My work exploits an in vitro culture system that enables the expansion and terminal erythroid differentiation of haematopoietic stem cells and immortalised sources of erythroid precursors to generate reticulocytes (young RBCs) that support invasion by and intracellular development of P. falciparum.
By using CRISPR mediated gene editing or lentiviral transduction of erythroblasts prior to differentiation we are able to generate reticulocytes with unique phenotypes and characteristics that enable exploration of a variety of aspects of RBC biology including membrane biogenesis and protein interdependency during erythropoiesis, the identification of new blood group systems and the role of host proteins in malaria invasion.

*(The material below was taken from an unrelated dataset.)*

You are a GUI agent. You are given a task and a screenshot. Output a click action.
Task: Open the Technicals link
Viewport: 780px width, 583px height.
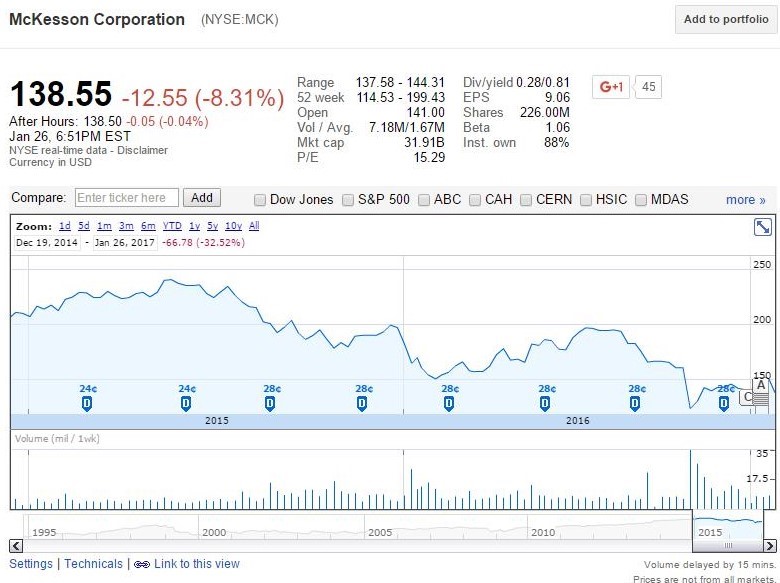point(93,564)
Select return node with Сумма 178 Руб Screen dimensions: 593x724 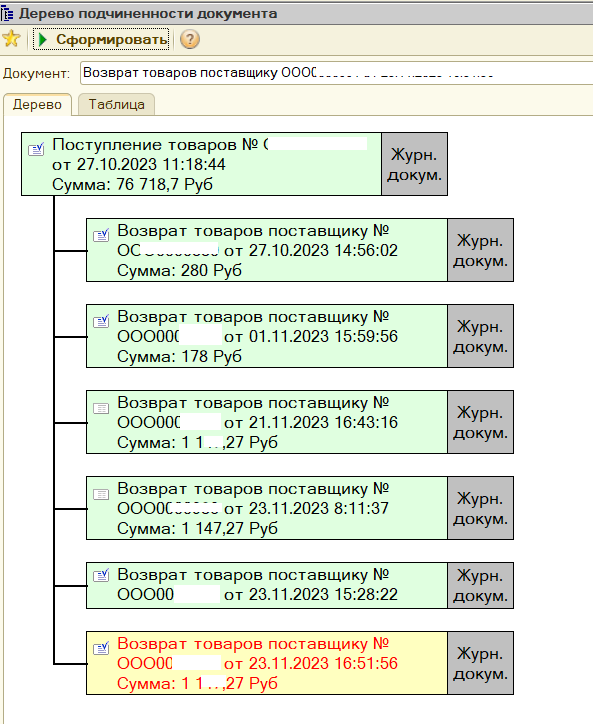[267, 336]
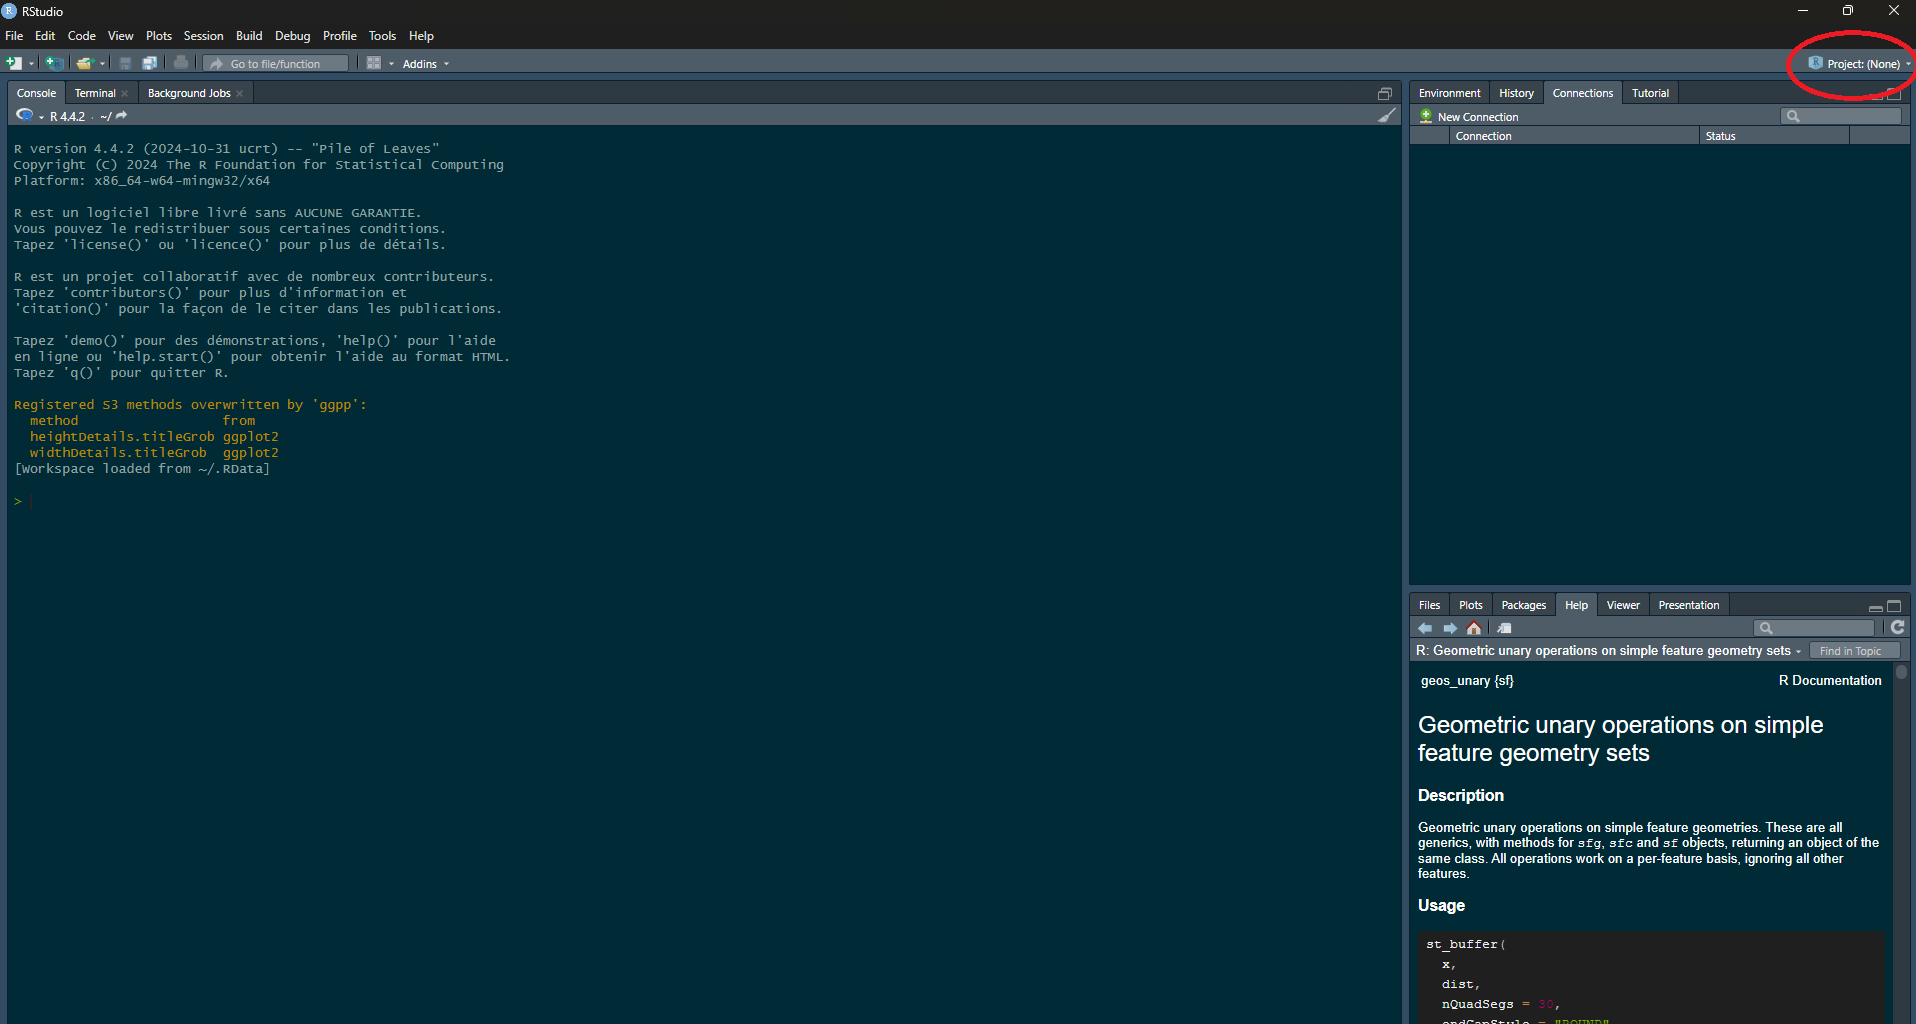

Having established the invasive susceptibility of in vitro derived reticulocytes I am currently exploiting this system through generation of receptor knockouts alongside reticulocytes expressing novel domain swap hybrid surface receptor proteins, generating novel cellular models to specifically explore the role of membrane context of host receptor proteins including basigin and CD55 in invasion and will present ongoing work to this end.
Since extracellular attachment of the merozoite to the RBC potentiates transient cytoskeletal disruption events required for invasion, in addition to the role of surface receptors we are further investigating the basis of this host remodelling event, investigating parallels with capillary deformation and the role of phosphorylation of cytoskeletal adaptor proteins.